La detección de la infidelidad silenciosa se ha convertido en un desafío creciente dentro de las relaciones sentimentales. Este fenómeno, definido como la creación de un "plan B" emocional mientras se mantiene un compromiso, puede surgir ante la anticipación de una posible separación. Su naturaleza sutil dificulta su identificación, aunque sus efectos pueden ser profundamente dañinos para la confianza y la autoestima de quienes están involucrados.

A diferencia de las infidelidades físicas, esta modalidad se suele manifestar a través de señales menos evidentes pero igualmente preocupantes. La distancia emocional, los cambios en las prioridades y la introducción de nuevos contactos en la vida del otro son algunos de los indicios que pueden apuntar a la existencia de un vínculo alternativo. Este tipo de comportamiento se ha vuelto más común, sobre todo en un contexto digital y social en constante evolución, que facilita la creación de conexiones paralelas.

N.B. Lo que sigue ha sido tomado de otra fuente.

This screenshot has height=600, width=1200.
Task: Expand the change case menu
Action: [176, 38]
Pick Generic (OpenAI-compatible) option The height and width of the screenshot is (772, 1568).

Entre los signos de alerta se encuentran un desapego repentino, una mayor distracción y una accesibilidad emocional reducida, lo que altera la dinámica habitual de la pareja. También es importante prestar atención a cambios en las rutinas diarias, la aparición de nuevos amigos y el secretismo en torno a la vida digital. Por último, un aumento en las discusiones o críticas puede ser una táctica para justificar una posible ruptura, lo que indica que uno de los miembros de la pareja podría estar buscando alternativas fuera de la relación actual.